CREATE INDEX CONCURRENTLY IF NOT EXISTS idx_news_articles_title_embedding 
    ON news_articles USING vectors (title_embedding vector_cosine_ops);

CREATE INDEX CONCURRENTLY IF NOT EXISTS idx_news_articles_content_embedding 
    ON news_articles USING vectors (content_embedding vector_cosine_ops);

CREATE INDEX CONCURRENTLY IF NOT EXISTS idx_news_articles_sentiment 
    ON news_articles (((sentiment_score->>'sentiment'))) 
    WHERE sentiment_score IS NOT NULL;

Query Patterns

Time-based News Queries (News Analysts)

-- Optimized for Agent queries: recent news for specific ticker
SELECT headline, summary, sentiment_score, published_date
FROM news_articles 
WHERE entities @> ARRAY[$1::text] 
  AND published_date >= NOW() - INTERVAL '30 days'
ORDER BY published_date DESC 
LIMIT 20;

Semantic Similarity Queries (Vector Search)

-- Find similar articles using pgvectorscale
SELECT headline, url, summary, 
       1 - (title_embedding <=> $1::vector) AS similarity_score
FROM news_articles 
WHERE entities @> ARRAY[$2::text]
  AND title_embedding IS NOT NULL
ORDER BY title_embedding <=> $1::vector 
LIMIT 10;

Batch Upsert Operations (Daily Collection)

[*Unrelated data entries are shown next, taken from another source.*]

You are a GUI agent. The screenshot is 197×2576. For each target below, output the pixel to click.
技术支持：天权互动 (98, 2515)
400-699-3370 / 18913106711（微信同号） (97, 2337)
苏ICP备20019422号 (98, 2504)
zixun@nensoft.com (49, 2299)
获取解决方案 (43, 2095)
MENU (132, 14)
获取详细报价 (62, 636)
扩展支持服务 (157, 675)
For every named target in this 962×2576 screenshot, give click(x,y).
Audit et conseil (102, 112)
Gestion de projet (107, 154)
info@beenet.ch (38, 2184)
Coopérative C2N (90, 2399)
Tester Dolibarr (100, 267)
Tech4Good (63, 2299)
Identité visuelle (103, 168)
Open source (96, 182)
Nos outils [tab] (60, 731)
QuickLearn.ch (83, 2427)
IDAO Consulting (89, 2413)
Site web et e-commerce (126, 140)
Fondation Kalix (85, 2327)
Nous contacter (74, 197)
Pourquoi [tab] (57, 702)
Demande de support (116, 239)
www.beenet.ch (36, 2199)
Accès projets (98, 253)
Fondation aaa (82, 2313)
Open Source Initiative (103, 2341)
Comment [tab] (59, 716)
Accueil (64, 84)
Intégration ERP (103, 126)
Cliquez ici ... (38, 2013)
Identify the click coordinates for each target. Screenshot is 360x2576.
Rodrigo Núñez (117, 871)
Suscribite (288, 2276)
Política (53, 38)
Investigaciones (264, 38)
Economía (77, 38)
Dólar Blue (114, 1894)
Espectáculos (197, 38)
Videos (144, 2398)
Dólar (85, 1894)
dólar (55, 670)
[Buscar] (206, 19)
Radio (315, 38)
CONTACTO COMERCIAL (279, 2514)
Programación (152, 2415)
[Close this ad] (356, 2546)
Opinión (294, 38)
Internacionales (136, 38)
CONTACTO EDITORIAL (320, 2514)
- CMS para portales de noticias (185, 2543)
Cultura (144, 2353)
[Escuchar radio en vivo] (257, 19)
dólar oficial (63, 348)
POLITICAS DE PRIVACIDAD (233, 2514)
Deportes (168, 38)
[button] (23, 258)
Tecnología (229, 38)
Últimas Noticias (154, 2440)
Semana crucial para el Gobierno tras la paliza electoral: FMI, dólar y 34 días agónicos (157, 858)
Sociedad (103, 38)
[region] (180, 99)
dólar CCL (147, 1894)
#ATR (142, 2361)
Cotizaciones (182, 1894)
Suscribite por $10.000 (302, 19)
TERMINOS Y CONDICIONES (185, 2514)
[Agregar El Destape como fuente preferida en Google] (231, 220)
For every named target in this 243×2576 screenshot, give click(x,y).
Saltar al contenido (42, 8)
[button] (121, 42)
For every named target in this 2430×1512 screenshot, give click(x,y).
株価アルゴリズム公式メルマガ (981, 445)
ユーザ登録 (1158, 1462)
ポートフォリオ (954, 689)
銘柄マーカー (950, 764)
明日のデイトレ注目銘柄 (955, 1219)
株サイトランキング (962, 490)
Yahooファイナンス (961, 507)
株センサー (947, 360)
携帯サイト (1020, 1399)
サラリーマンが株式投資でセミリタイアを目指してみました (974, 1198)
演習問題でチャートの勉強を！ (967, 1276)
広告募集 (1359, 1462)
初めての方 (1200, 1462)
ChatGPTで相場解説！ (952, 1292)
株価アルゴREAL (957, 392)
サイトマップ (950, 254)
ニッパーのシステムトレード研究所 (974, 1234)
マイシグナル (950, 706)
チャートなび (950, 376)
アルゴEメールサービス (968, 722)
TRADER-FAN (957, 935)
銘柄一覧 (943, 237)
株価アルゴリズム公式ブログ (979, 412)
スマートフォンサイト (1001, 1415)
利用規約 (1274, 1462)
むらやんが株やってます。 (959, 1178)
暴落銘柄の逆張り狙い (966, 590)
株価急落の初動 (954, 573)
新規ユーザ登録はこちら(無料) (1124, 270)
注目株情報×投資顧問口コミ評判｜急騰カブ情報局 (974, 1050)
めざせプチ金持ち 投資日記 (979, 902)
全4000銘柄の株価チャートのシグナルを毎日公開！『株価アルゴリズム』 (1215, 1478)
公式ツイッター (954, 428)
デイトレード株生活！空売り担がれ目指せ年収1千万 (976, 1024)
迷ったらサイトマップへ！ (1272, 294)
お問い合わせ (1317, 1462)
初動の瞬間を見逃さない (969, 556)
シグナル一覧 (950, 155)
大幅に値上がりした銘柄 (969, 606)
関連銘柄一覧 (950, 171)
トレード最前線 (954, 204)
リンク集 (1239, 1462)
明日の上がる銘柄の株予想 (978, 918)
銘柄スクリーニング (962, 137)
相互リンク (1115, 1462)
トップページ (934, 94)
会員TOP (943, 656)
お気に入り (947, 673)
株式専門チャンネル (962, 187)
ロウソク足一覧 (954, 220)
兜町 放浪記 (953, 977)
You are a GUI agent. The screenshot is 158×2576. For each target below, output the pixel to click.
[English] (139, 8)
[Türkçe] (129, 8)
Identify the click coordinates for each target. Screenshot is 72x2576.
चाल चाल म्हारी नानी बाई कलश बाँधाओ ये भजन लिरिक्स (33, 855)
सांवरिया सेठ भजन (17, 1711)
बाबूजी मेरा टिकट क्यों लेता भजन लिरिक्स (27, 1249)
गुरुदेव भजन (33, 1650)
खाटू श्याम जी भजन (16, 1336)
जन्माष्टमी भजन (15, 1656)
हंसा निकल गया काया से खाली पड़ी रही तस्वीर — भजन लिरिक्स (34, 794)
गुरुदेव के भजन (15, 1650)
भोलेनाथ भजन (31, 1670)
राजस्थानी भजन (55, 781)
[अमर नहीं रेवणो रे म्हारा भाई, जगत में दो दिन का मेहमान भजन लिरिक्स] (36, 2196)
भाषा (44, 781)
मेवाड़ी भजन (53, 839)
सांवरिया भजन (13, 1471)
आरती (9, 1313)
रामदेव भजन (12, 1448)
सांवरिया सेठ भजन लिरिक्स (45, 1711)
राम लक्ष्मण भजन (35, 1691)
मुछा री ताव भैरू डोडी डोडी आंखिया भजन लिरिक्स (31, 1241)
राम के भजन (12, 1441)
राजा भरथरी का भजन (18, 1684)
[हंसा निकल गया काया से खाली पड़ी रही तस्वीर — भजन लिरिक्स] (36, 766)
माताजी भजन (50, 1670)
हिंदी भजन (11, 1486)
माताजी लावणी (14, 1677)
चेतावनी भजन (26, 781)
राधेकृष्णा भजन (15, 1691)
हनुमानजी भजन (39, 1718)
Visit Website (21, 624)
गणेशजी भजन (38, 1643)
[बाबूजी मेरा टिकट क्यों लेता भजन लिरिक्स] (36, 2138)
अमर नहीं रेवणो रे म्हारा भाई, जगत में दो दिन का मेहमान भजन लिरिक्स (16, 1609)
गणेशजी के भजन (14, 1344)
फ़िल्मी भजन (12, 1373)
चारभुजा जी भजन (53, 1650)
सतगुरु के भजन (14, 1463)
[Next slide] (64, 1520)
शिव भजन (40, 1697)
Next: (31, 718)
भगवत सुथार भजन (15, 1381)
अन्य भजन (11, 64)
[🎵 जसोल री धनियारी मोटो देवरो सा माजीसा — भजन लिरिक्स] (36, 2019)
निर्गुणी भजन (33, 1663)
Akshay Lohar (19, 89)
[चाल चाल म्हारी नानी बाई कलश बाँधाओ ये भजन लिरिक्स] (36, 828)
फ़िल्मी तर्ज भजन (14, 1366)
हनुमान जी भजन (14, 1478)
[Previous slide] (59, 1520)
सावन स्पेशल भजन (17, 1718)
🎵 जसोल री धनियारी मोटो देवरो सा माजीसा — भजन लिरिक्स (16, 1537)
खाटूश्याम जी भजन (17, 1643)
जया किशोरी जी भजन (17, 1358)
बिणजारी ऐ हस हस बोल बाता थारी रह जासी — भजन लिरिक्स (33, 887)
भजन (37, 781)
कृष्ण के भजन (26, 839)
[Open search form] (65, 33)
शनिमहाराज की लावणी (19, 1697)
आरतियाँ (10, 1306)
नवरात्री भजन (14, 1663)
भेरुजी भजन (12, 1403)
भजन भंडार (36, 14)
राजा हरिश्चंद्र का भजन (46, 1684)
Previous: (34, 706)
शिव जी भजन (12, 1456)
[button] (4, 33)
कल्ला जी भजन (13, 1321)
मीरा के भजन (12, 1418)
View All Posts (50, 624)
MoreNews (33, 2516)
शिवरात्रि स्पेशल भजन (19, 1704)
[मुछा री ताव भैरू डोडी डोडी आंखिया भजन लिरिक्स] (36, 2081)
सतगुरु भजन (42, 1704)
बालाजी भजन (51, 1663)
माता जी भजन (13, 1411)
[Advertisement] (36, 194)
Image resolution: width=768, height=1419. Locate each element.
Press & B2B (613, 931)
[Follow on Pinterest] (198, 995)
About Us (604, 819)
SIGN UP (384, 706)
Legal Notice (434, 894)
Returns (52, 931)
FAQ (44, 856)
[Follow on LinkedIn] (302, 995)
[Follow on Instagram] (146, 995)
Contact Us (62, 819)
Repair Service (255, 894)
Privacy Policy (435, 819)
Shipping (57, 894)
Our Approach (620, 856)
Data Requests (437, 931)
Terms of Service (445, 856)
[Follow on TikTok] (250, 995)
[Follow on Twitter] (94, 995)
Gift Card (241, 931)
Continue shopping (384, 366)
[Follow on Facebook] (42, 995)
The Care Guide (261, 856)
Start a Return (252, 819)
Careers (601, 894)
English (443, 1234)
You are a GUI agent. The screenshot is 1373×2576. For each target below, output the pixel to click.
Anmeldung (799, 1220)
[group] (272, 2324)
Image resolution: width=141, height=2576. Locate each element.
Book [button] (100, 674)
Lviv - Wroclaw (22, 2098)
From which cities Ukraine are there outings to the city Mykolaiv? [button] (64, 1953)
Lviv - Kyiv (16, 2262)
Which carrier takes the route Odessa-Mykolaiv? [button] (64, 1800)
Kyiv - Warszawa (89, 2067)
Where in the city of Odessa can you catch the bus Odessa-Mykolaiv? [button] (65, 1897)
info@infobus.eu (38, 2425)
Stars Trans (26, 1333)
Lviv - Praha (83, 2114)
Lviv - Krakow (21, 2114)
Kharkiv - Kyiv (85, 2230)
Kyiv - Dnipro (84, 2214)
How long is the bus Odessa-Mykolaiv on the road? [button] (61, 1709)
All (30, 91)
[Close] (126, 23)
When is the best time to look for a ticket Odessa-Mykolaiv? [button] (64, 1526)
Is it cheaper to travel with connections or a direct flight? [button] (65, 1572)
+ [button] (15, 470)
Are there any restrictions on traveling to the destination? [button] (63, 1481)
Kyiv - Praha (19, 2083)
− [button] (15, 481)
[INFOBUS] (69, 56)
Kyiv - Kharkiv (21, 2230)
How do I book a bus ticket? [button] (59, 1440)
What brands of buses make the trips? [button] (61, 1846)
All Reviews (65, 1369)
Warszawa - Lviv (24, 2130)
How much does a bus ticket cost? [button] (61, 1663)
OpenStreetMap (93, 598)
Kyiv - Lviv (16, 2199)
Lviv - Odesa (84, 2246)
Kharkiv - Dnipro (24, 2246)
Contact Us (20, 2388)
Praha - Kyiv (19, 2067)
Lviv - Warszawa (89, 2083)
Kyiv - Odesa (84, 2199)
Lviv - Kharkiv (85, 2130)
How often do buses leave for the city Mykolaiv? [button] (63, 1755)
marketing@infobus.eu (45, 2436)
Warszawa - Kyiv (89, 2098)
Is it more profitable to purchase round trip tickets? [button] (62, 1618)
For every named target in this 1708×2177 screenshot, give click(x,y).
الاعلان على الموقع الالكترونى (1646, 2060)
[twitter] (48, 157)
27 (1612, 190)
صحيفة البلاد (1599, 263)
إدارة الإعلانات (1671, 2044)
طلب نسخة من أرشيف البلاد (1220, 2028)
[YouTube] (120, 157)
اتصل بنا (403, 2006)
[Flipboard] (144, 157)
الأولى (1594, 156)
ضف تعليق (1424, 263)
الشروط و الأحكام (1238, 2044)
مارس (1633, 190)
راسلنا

-- Efficient upsert for daily news collection
INSERT INTO news_articles (headline, url, source, published_date, summary, entities, sentiment_score, title_embedding, content_embedding)
VALUES ($1, $2, $3, $4, $5, $6, $7, $8, $9)
ON CONFLICT (url) DO UPDATE SET
    headline = EXCLUDED.headline,
    summary = EXCLUDED.summary,
    entities = EXCLUDED.entities,
    sentiment_score = EXCLUDED.sentiment_score,
    title_embedding = EXCLUDED.title_embedding,
    content_embedding = EXCLUDED.content_embedding,
    updated_at = NOW();

API Integration

OpenRouter Unified Client

Single OpenRouter integration for both sentiment analysis and embeddings:

from typing import List, Optional, Dict, Any
import httpx
from tradingagents.config import TradingAgentsConfig

class OpenRouterClient:
    """Unified OpenRouter client for sentiment analysis and embeddings"""
    
    def __init__(self, config: TradingAgentsConfig):
        self.config = config
        self.base_url = "https://openrouter.ai/api/v1"
        self.headers = {
            "Authorization": f"Bearer {config.openrouter_api_key}",
            "Content-Type": "application/json"
        }
    
    async def analyze_sentiment(self, text: str, model: Optional[str] = None) -> SentimentScore:
        """Generate structured sentiment analysis using LLM"""
        model = model or self.config.quick_think_llm
        
        prompt = f"""Analyze the sentiment of this news article text and respond with ONLY a JSON object:

Article: {text[:2000]}  # Truncate for token limits

Required JSON format:
{{
    "sentiment": "positive|negative|neutral",
    "confidence": 0.0-1.0,
    "reasoning": "brief explanation"
}}"""
        
        payload = {
            "model": model,
            "messages": [{"role": "user", "content": prompt}],
            "temperature": 0.1,  # Low temperature for consistent structured output
            "max_tokens": 200
        }
        
        async with httpx.AsyncClient() as client:
            try:
                response = await client.post(
                    f"{self.base_url}/chat/completions",
                    headers=self.headers,
                    json=payload,
                    timeout=30.0
                )
                response.raise_for_status()
                
                result = response.json()
                content = result["choices"][0]["message"]["content"].strip()
                
                # Parse JSON response
                import json
                sentiment_data = json.loads(content)
                return SentimentScore(**sentiment_data)
                
            except Exception as e:
                # Best-effort: return neutral sentiment on failure
                return SentimentScore(
                    sentiment="neutral",
                    confidence=0.3,  # Below reliability threshold
                    reasoning=f"Analysis failed: {str(e)[:100]}"
                )
    
    async def generate_embeddings(self, texts: List[str], model: Optional[str] = None) -> List[List[float]]:
        """Generate embeddings for multiple texts"""
        model = model or "text-embedding-3-large"
        
        # Truncate texts to avoid token limits
        truncated_texts = [text[:8000] for text in texts]
        
        payload = {
            "model": model,
            "input": truncated_texts
        }
        
        async with httpx.AsyncClient() as client:
            try:
                response = await client.post(
                    f"{self.base_url}/embeddings",
                    headers=self.headers,
                    json=payload,
                    timeout=60.0
                )
                response.raise_for_status()
                
                result = response.json()
                return [item["embedding"] for item in result["data"]]
                
            except Exception as e:
                # Return None embeddings on failure (stored as NULL in DB)
                return [None] * len(texts)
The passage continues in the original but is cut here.